Empieza colocando los quesos en la tabla. Lo ideal es que los quesos más suaves estén en la parte exterior y los más fuertes en el interior, así se inicia la degustación de afuera hacia adentro. A continuación, ubica las carnes frías formando un abanico, en seguida los recipientes o tarritos con jaleas o mermeladas, luego frutas que ocupan más espacio como uvas o fresas y finalmente rellena los huecos que faltan con los frutos secos, panes y galletas. Agrupa los ingredientes de la tabla por tipo: montañitas de pasas, varias filas de crackers, un cuenquito de uvas, aceitunas, etc.
3. Maridaje
El maridaje es el toque final para cuando estemos buscando ideas de tablas de quesos. Aquí tenemos mucha variedad y puedes encontrar la combinación que mejor se adapte a tus gustos. Lo importante, eso sí, es que la bebida elegida en ningún caso enmascare el sabor del queso.
Aunque hay vinos que por su naturaleza maridan mejor, si al comensal no le gustan no será, en ningún caso, una buena opción. Aún así, basándose en lo objetivo, hay bebidas que sensorialmente acompañan muchísimo mejor, como pueden ser los vinos de Jerez. El amontillado con Parmesano, el oloroso con cuajadas lácticas, el Oporto con azules e, incluso, me atrevería a decir que algún café, algún destilado e, incluso, té.

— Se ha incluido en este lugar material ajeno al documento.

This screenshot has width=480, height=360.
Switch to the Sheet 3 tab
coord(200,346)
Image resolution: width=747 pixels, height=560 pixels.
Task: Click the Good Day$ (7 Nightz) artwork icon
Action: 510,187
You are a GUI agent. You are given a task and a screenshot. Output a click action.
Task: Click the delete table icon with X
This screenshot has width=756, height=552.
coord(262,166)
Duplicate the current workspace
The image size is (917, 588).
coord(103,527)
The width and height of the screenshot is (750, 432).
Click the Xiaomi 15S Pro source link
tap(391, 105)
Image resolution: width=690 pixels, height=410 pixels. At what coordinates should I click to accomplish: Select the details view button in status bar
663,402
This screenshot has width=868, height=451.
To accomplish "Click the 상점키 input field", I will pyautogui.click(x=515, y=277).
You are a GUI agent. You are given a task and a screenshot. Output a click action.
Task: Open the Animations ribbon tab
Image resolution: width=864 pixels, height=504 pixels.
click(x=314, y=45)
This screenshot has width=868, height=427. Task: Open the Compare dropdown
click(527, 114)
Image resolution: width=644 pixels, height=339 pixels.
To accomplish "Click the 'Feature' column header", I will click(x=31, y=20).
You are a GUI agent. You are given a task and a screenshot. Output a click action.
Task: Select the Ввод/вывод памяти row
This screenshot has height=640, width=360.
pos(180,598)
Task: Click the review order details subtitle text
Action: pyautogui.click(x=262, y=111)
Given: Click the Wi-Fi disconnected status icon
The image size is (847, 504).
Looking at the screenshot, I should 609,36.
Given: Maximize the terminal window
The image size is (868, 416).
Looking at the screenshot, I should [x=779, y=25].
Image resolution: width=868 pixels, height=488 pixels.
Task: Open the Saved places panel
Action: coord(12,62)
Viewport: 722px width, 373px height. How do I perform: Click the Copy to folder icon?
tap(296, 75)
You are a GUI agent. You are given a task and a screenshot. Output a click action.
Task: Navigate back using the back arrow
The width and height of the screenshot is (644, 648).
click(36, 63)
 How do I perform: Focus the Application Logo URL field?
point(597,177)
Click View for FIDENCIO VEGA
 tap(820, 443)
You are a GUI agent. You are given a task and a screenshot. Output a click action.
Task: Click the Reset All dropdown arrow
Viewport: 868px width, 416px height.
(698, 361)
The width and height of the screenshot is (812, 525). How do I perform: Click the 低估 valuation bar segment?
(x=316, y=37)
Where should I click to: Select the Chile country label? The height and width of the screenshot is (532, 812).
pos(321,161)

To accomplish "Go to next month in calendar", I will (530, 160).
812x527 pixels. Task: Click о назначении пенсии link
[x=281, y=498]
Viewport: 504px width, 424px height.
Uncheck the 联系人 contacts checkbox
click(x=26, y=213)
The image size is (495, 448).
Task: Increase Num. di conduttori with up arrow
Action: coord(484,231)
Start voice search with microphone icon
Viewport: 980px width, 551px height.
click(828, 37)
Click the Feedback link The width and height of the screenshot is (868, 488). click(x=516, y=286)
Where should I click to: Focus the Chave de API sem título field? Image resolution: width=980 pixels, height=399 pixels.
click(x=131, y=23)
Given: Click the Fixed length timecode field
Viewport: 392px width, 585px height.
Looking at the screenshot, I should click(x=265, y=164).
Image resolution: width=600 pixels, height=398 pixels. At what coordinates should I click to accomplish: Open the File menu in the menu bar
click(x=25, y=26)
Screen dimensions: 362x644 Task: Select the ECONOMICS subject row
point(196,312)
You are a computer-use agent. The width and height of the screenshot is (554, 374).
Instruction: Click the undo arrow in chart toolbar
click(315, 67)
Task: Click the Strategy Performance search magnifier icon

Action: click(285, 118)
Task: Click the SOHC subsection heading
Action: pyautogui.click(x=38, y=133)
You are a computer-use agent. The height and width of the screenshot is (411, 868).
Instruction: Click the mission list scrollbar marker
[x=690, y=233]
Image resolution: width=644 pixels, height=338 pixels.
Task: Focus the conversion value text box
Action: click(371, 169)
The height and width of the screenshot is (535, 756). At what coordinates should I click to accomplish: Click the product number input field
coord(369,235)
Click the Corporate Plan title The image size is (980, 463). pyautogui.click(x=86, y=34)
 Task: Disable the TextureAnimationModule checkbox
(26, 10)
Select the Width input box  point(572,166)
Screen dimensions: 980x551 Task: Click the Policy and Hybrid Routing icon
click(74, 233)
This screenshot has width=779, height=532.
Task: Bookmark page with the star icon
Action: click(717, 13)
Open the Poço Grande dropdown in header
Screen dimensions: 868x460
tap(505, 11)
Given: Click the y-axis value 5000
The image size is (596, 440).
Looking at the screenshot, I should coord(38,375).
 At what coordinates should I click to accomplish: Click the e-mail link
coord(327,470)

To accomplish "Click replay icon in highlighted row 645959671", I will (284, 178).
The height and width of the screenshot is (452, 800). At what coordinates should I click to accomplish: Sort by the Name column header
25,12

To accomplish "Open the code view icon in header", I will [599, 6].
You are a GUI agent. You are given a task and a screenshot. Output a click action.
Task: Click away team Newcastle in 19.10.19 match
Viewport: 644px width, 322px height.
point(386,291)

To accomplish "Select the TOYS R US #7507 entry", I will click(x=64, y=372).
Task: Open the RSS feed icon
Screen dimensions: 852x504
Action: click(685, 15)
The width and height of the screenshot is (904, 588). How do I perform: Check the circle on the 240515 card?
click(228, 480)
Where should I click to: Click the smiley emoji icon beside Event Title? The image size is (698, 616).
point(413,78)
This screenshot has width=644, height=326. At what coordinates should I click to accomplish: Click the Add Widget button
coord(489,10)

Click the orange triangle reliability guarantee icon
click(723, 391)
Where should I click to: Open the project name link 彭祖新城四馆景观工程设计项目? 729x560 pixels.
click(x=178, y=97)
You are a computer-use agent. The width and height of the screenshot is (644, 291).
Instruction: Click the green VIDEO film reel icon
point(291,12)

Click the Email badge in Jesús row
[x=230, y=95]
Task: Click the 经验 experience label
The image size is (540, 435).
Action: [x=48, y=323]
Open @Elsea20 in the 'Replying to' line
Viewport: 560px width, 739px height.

En general, los espumosos más ligeros y frescos como el cava son los más recomendables porque limpian el paladar y no enmascaran los sabores. El vino blanco y la sidra también son un poco comodín y la mejor opción para acompañar quesos más suaves y tiernos. El vino tinto y los blancos fermentados conviene reservarlos para quesos más curados, especialmente los de leche de oveja. Otros maridajes para explorar son los amontillados, finos y palos cortados, excelentes con quesos de cabra o una torta untuosa y aromática. También podemos experimentar con cervezas, prefiriendo las Pilsner y de trigo para quesos suaves y más lácteos.